Leave the National Gallery from the ground-floor Constitution Avenue entrance and walk northwest a short block to the National Archives (Constitution Ave. between 7th and 9th Sts. N.W. +1 202 501 5000). Yet another building by John Russell Pope, this pedimented limestone repository houses the nation's most hallowed documents. Its soaring, 75-foot-high [23-meter-high] rotunda, popularly known as the Shrine, serves as an appropriate backdrop to the three "charters of freedom," displayed on a marble dias: the Declaration of Independence, the preamble and signature pages of the Constitution, and the Bill of Rights. A side case holds the 1297 version of England's Magna Carta, on permanent loan to the archives from its owner, Ross Perot. Though lines perpetually snake past these revered parchments, many visitors come here to avail themselves of the genealogical records stored in the microfilm research room, which is open to the public (Photo ID required. Closed Sun.).
 
Fronting both the Mall and Constitution Avenue, the Smithsonian's National Museum of Natural History (Madison Dr. between 9th and 12th Sts. N.W.) always echoes with the voices of school groups. They come to ogle the 13-foot-high [4-meter-high] taxidermied African bush elephant that seems to charge across the rotunda, or the 92-foot-long [28-meter-long], life-size model of a blue whale that hangs in the Life in the Sea section. Along with the many creatures—present and prehistoric—featured in this museum are dioramas and murals depicting native cultures worldwide, an insect zoo, moon rocks and meteorites, and the Smithsonian HoloGlobe—a rotating globe of the earth. The Hall of Geology, Gems, and Minerals, a new addition to the museum, features the National Gem Collection and a new display of the renowned Hope Diamond, the largest blue diamond in the world.
 
Next door, the National Museum of American History (Madison Dr. at 14th St. N.W.) seems to prove that the Smithsonian is indeed the nation's attic. At this final stop on the Mall, progress, nostalgia, Yankee know-how, and simple patriotism are celebrated in the items on display and the stories that accompany them.
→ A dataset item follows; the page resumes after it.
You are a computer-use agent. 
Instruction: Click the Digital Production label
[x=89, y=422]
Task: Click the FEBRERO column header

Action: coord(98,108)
The original tattered, age-faded star-spangled banner that inspired Francis Scott Key to write the national anthem is undergoing a three-year conservation project; visitors have a chance to see the conservators at work. Also on exhibit are vintage cars, railroad memorabilia, First Ladies' gowns, and the unforgettable ruby slippers that took Dorothy home in the 1939 film The Wizard of Oz.
 
To return to your starting point at the Lincoln Memorial, you can turn left on Constitution Avenue and continue down to 23rd Street. If you are planning to use the subway system, a Metro stop is located almost directly across the Mall, near the Freer Gallery.